Aykroyd, as early as August 11, 1821, advertised in the Newbern Sentinel:

The inhabitants of Newbern are respectfully informed that JAMES AYKROYD, Professor of Instrumental and Vocal Music, contemplates establishing himself in Newbern, the ensuing November, as a Teacher of those Sciences, and respectfully solicits a portion of publick patronage. His terms will be moderate.

Piano Fortes and other musical instruments, warranted to be of the best quality, together with every description of Music, can be had by leaving orders with John W. Guion, Esq. N.B. Piano Fortes, &c. tuned and repaired by J.A.
— July 28—eow t1 Nov.—175

In 1823, Aykroyd, then of New Bern, "respectfully informed the citizens of Hillsboro and its vicinity that he intended giving lessons in music there during the summer months." His terms were "for the Piano, twelve dollars a quarter, for lessons every other week; and three dollars for vocal music, two lessons every other week."

In 1826, Aykroyd posted an announcement in the Raleigh Register:

J. AYKROYD,
PROFESSOR OF MUSIC,
From Newbern
RESPECTFULLY informs the inhabitants of Raleigh, that, agreeably to the purpose which he made known in a former advertisement, he has arrived here and will commence the duties of his profession as soon as a sufficient number of pupils shall be obtained.
A subscription paper is left in the hands of Gen. B. Daniel.
June 7, 1826
— Raleigh Register, June 13, 1826

In Nashville, until his death in 1835, Aykroyd had a large music store on Union Street, near the Union Bank.

== Selected compositions ==
- The Siren: A Collection of Sacred Music, edited and arranged by James Aykroyd, published by G.E. Blake, Philadelphia (1822)
- "How Dear to the Heart," sung by Mrs. French, published by G.E. Blake, Philadelphia
  - Poetry by Stephen Mitchell Chester, Esq. (1793–1862), composed for and dedicated to Miss Mary Taylor
- "Yet Stay Awhile," with variations for the Piano Forte of Harp, published by G.E. Blake, Philadelphia
  - Composed for and dedicated to Miss Henrietta B. Smith, by J. Aykroyd; the poetry is original
- The American and New Orleans Favorite Waltzes for the Piano Forte, published by G.E. Blake, Philadelphia
  - Composed & respectfully dedicated to Miss Caroline Chapman, by J. Aykroyd

From the Thomas Alva Edison Collection of American Sheet, Music Library of the University of Michigan

- The broken vow, or, Theodosius to Constantia: sung by Mrs. French published by G.E. Blake, Philadelphia (1824)
- The Pirate Lover, sung by Mrs. French, published by G.E. Blake, Philadelphia (1824)
  - Poetry by James Gates Percival, music composed and respectfully inscribed to Mrs. J. A. Brown by J. Aykroyd
- The Tell Tale Eye, sung by Mrs. French, published by G.E. Blake, Philadelphia (1824)
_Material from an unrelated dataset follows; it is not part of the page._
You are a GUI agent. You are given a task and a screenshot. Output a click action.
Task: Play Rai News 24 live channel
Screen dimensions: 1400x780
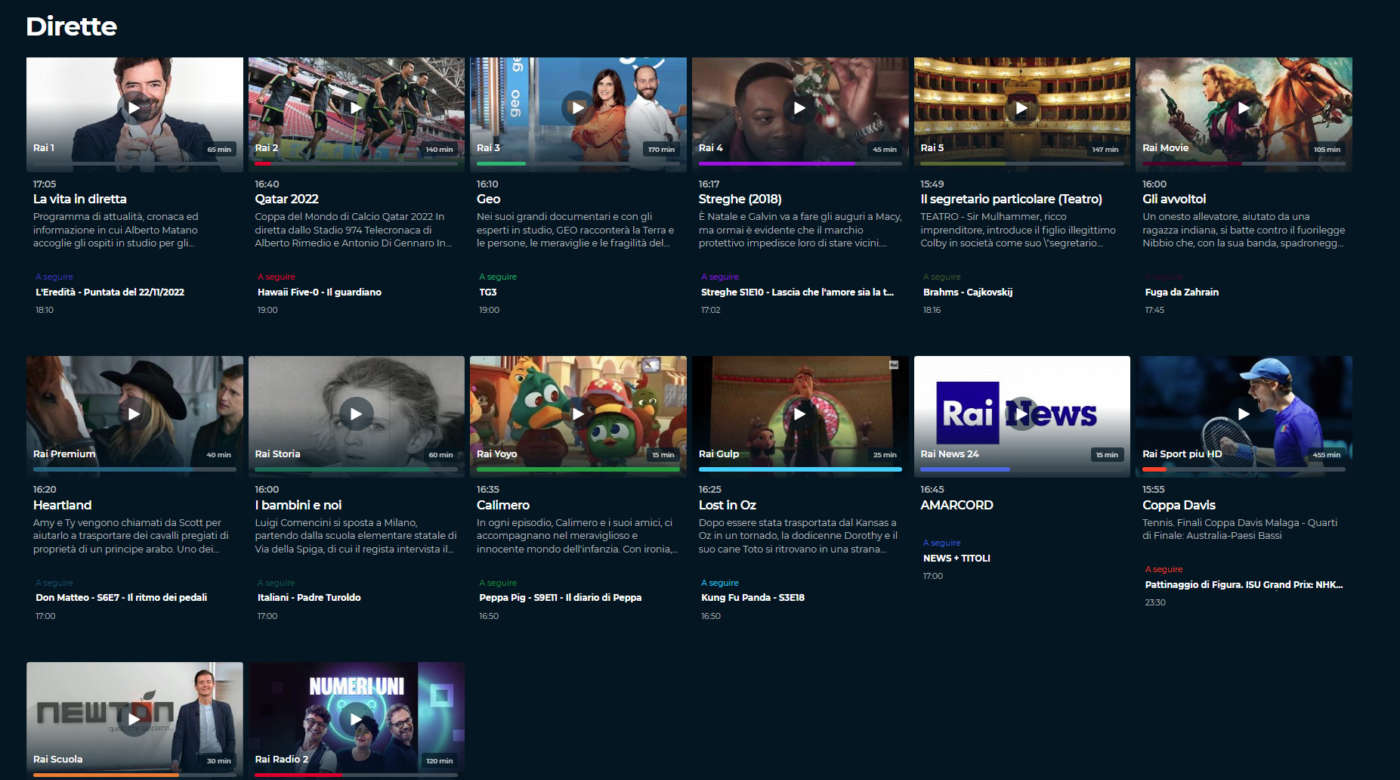point(1021,413)
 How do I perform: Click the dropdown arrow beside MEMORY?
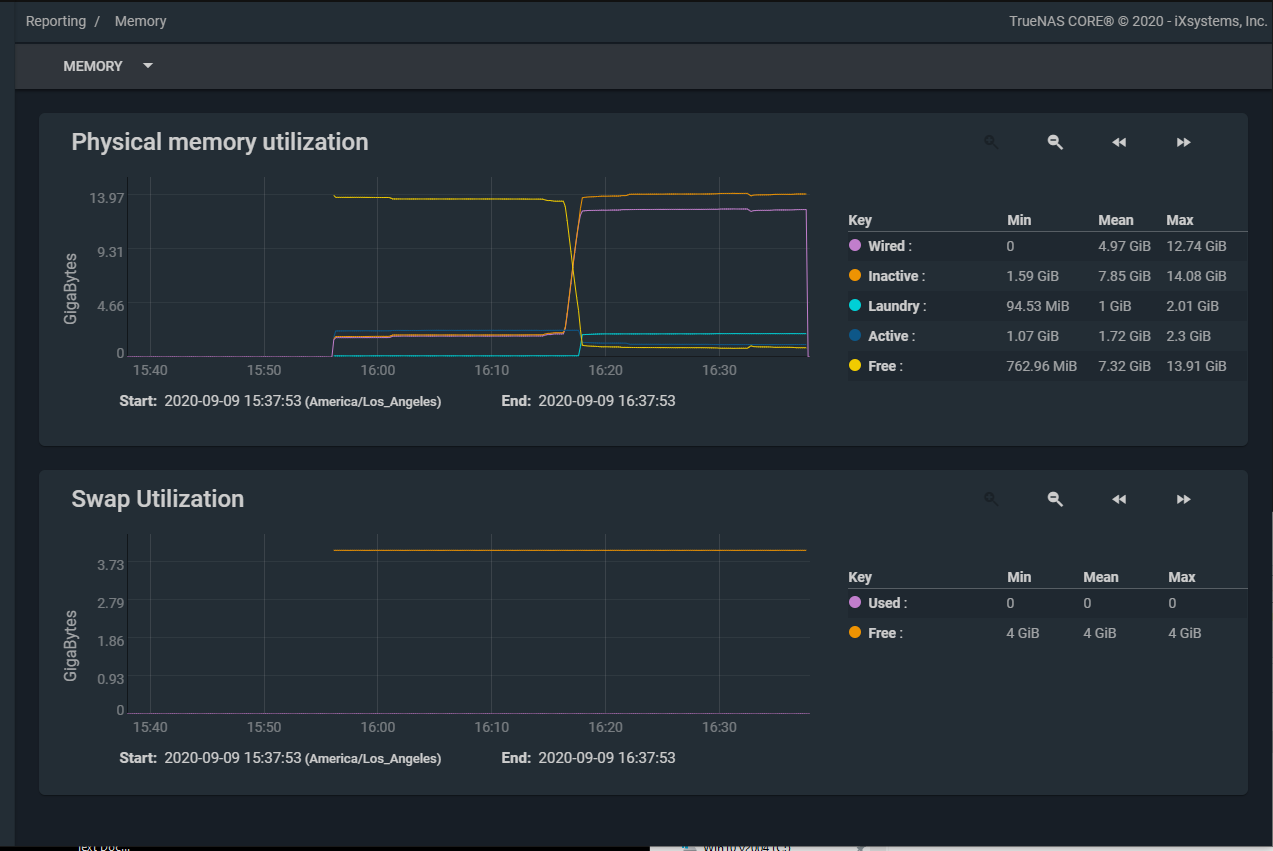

== Sample sheet music that Aykroyd sold ==
Aykroyd used an ink stamp to identify himself as a music dealer on the sheet music he sold. It read:
Sold by JAMES AYKROYD, Teacher of Music, New Bern. Where are sold, Music and Instruments of every description.

A sample of the sheet music sold and stamp he used is at the Music Library of the University of North Carolina at Chapel Hill; viz: "The Blue Bell of Scotland," with variations for the piano forte or harp (a new edition) by Jean Tatton Latour (1776–1840), published by George E. Blake, Philadelphia

== Musical family ==
James married Elizabeth Bettner on July 12, 1824, in New Bern, North Carolina. Elizabeth was a music teacher in both New Bern and Nashville.

James and Elizabeth Aykroyd had four children, all born in New Bern:

1. Julia Blake Aykroyd, (born 21 July 1825; died 28 July 1825 New Bern)
2. William James Aykroyd (born 28 July 1827; died 5 November 1832, Nashville)
3. Eliza Jones Aykroyd (born 11 December 1828)
4. Maria Caroline Aykroyd (born 20 June 1831)

Eliza and Maria taught music. Eliza was the founding head of music (1890) at what now is the University of North Texas College of Music.

== Miscellany ==
Aykroyd is listed as an 1823 member of the Dialectic Society.

== Death ==
Aykroyd died in early July 1835 in Nashville "from the effects of laudanum" and was buried July 5, 1935. The community held a benefit for his children, for which an announcement was posted in the Nashville Banner and Nashville Whig, October 12, 1835.